• **Work instructions**
Transcribe the post on Microsoft's five strategies from "How did Microsoft" up to and including "Developers, Developers, Developers!".

Monday, December 1, 2008

5 Strategies MSFT got Right

For a long time, I’s thinking how Microsoft (MSFT) became a Software Giant.

Last day I got an article, captioned “5 Strategies Microsoft got Right”. I'm replicating the same. The original article can be find here.

A) Software is King

Microsoft was among the first companies to see software as the business, not just an add- on sale to hardware. It acted on that insight in a big way.

B) Outsource Your Sales Force

How did Microsoft grow so big so fast? In large part it was the company’s partner strategy. Today, more than 90% of Microsoft products are sold by somebody else. OEM partners such as HP sell most copies of Windows and large reseller partners such as CompuCom sell most copies of Microsoft’s enterprise software, including Exchange, SQL Server, and SharePoint. In fact, you’d have a difficult time trying to call Microsoft to order a product directly.

C) Developers, Developers, Developers!

More than any other software company, Microsoft courts developers, lavishing them with powerful tools, free training, and low-cost support. Visual Basic enabled a whole generation of developers to create custom line-of-business applications on top of Office. Now Visual Studio is the tool of choice for serious corporate developers. Microsoft has been rewarded for this generosity by a torrent of third-party applications and custom solutions that have made Windows indispensable on the corporate desktop. Robust developer support for products such as the Office suite and SQL Server has also helped Microsoft products to flourish where competitors once had the field to themselves.

D) Technology for the Masses 

Microsoft has consistently figured out how to make powerful technologies once exclusive to big business—business intelligence, intranets, systems management—accessible to smaller IT shops at a fraction of the cost. In the process, Microsoft has created and captured new customers en masse.

E) The Long View

Microsoft has always taken the long view. It routinely invests billions of dollars in expansive ventures such as Xbox, MSN, and Dynamics with an eye to far-off opportunities and threats. Once engaged, it very rarely retreats. The company will sustain breathtaking losses to gain a foothold in a market (think of Xbox) and endure hits to its image to change a business model that isn’t working (think of MSN). Microsoft continually looks inward and studies how it can improve itself. But despite some long false starts and outright failures (LAN Manager, Windows Mobile, and WebTV), Microsoft has assembled the industry’s largest portfolio of enterprise and consumer software—the least of which generates revenue in the hundreds of millions of dollars.

• **Data section**
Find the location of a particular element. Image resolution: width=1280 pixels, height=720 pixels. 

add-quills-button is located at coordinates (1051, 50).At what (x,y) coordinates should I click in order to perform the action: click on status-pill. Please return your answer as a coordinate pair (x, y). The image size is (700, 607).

• **Answer for this exercise**
How did Microsoft grow so big so fast? In large part it was the company’s partner strategy. Today, more than 90% of Microsoft products are sold by somebody else. OEM partners such as HP sell most copies of Windows and large reseller partners such as CompuCom sell most copies of Microsoft’s enterprise software, including Exchange, SQL Server, and SharePoint. In fact, you’d have a difficult time trying to call Microsoft to order a product directly.

C) Developers, Developers, Developers!